Excerpted text ->
START
Tomorrow, I will be returning the clothes, bed stuff and toys to the store because my ex has now decided it is more important to treat his new girlfriend and her kid to a weekend in the Florida Keys than it is to send the money he promised... the money he owes.

I have always done everything I can to protect my children from knowing what kind of person their father is. I've lied to them and covered for him more times than I can count. I even bought extra presents on Christmas and put his name on them, so they wouldn't know he didn't send anything.

This, I've been told time and again, is the right thing to do. No matter what the problems between you and your ex, you're never supposed to let the kids know. You're always supposed to speak of the other parent with respect, and encourage a relationship.
END
What is asked ->
- a) In the passage about the absent father, where is the ex taking his new girlfriend and her kid for a weekend?
- b) From the passage about the absent father, set down the part that opens with the words containing "Tomorrow, I will" and closes with "didn't send anything.".
- c) Sum up the passage about the absent father in two sentences.

Data block ->
START
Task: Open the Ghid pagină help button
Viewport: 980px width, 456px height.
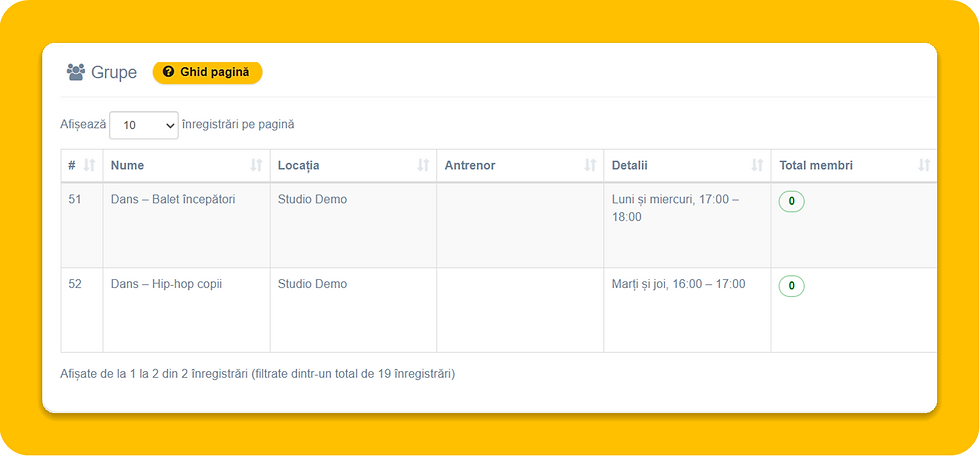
END
Task responses ->
- a) The Florida Keys.

- b)
Tomorrow, I will be returning the clothes, bed stuff and toys to the store because my ex has now decided it is more important to treat his new girlfriend and her kid to a weekend in the Florida Keys than it is to send the money he promised... the money he owes.

I have always done everything I can to protect my children from knowing what kind of person their father is. I've lied to them and covered for him more times than I can count. I even bought extra presents on Christmas and put his name on them, so they wouldn't know he didn't send anything.

- c) The writer will return clothes, bed stuff and toys to the store because the ex chose to treat his new girlfriend and her kid to a weekend in the Florida Keys instead of sending the money he promised and owes. The writer has always shielded the children from knowing what kind of person their father is, even lying, covering for him and putting his name on extra Christmas presents, as the writer has repeatedly been told is the right thing to do.